[Opening Extracted records section]
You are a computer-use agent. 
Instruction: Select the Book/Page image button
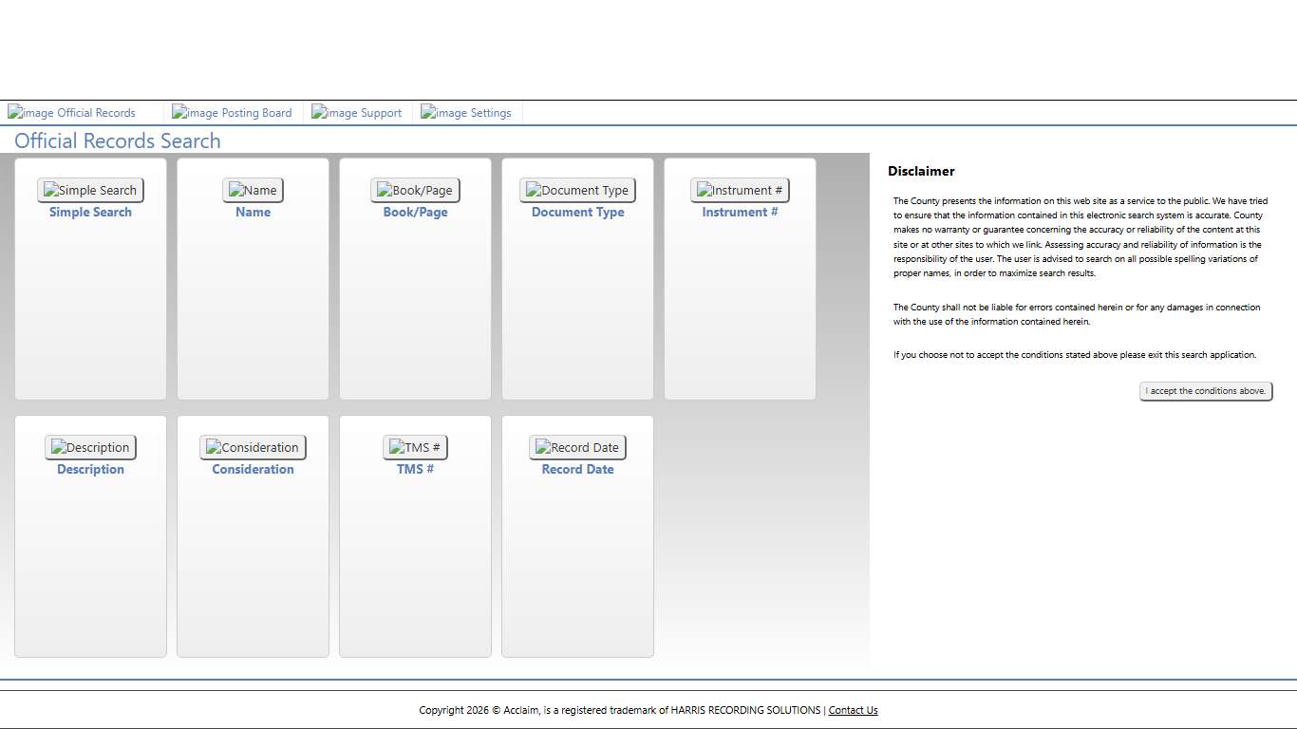[415, 190]
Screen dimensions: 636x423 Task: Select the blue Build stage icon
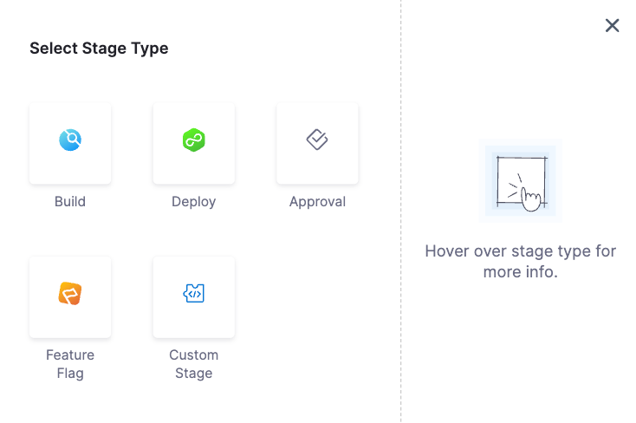[x=70, y=140]
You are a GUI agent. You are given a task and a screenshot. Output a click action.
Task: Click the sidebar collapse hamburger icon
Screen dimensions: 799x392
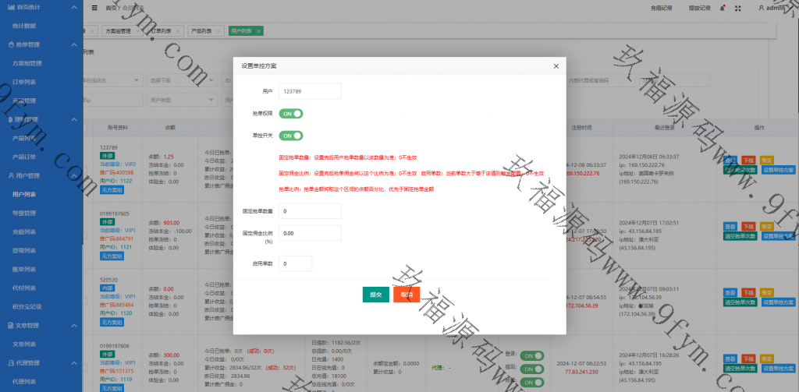pos(94,8)
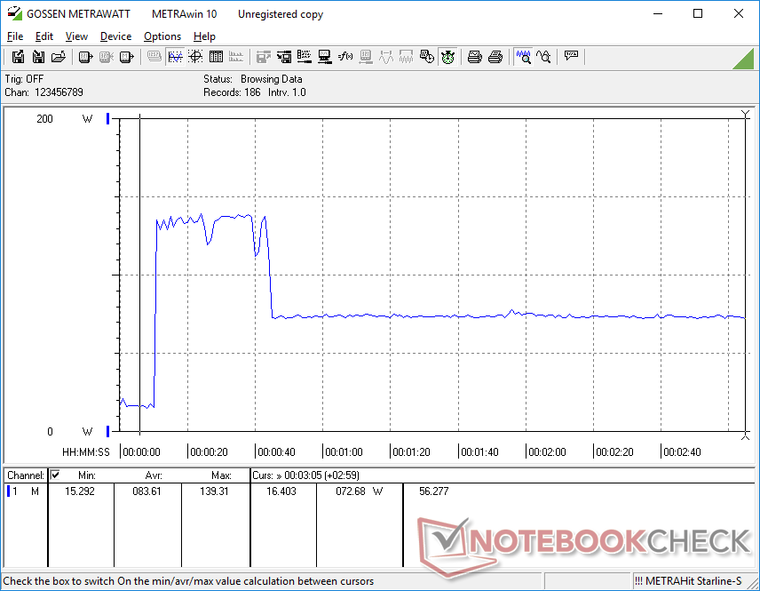Switch to the Y-t waveform chart view
Viewport: 760px width, 591px height.
(175, 57)
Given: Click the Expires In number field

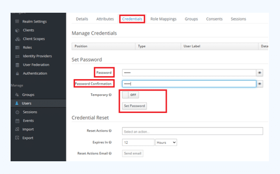Looking at the screenshot, I should [138, 143].
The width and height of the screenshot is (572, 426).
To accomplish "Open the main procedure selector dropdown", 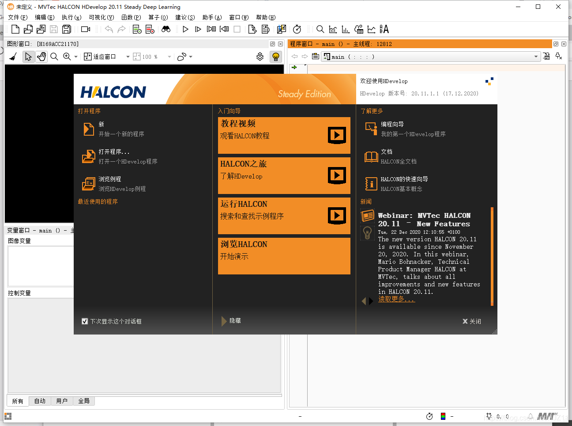I will (536, 57).
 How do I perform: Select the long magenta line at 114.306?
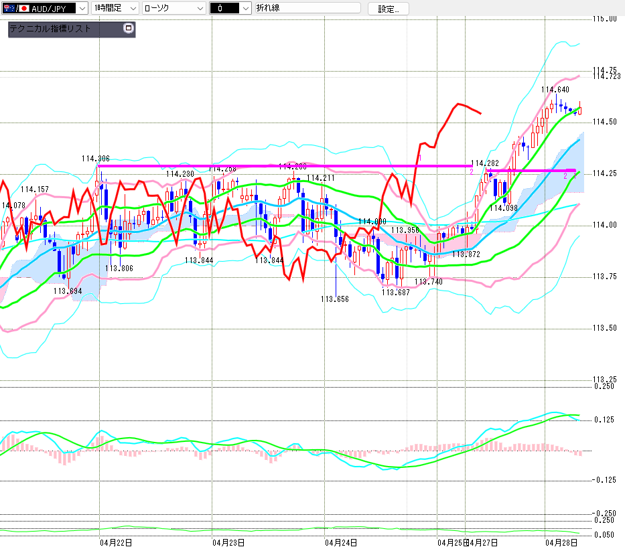coord(281,165)
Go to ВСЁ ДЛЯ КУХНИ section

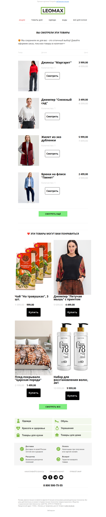[80, 20]
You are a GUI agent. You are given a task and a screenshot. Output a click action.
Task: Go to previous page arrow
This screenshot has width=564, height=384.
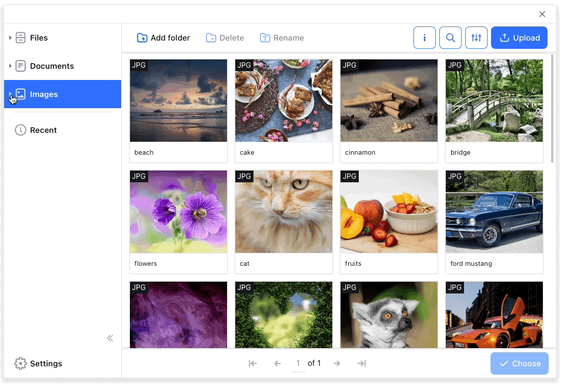pyautogui.click(x=278, y=363)
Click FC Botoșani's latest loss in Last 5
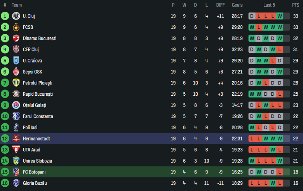The image size is (303, 191). tap(280, 172)
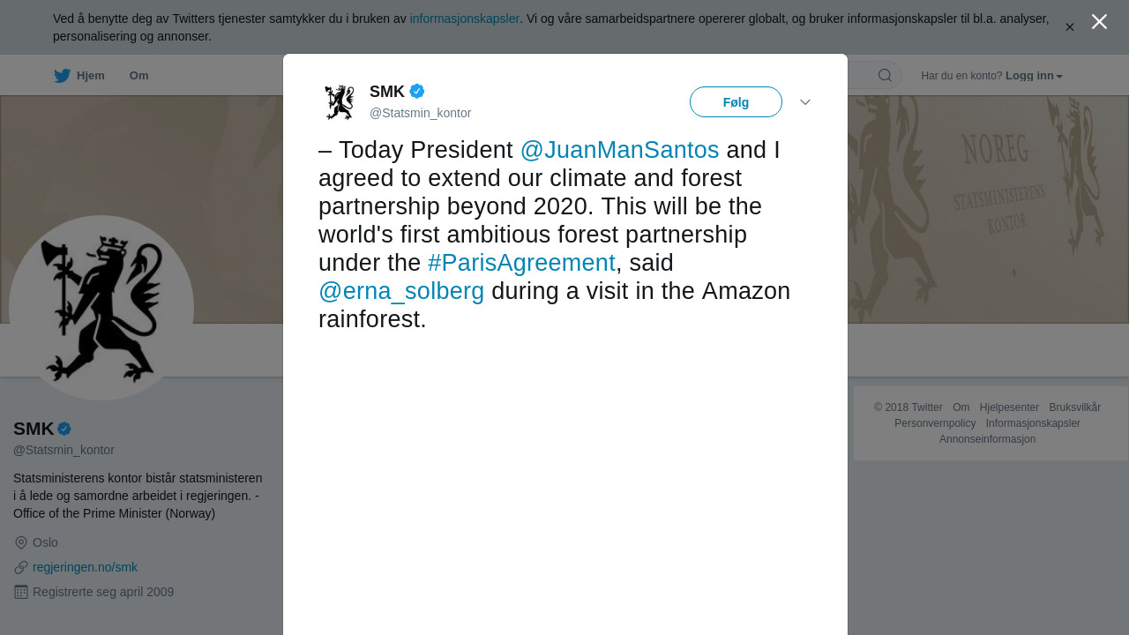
[Closing Extracted records section]
Task brief:
Give back exactly the lines from the top of the records to the line containing "Task: Click the", both included, and no pictures.

Completed task:
You are a computer-use agent. 
Instruction: Select the Book/Page image button
[415, 190]
Screen dimensions: 636x423 Task: Select the blue Build stage icon
[x=70, y=140]
You are a GUI agent. You are given a task and a screenshot. Output a click action.
Task: Click the sidebar collapse hamburger icon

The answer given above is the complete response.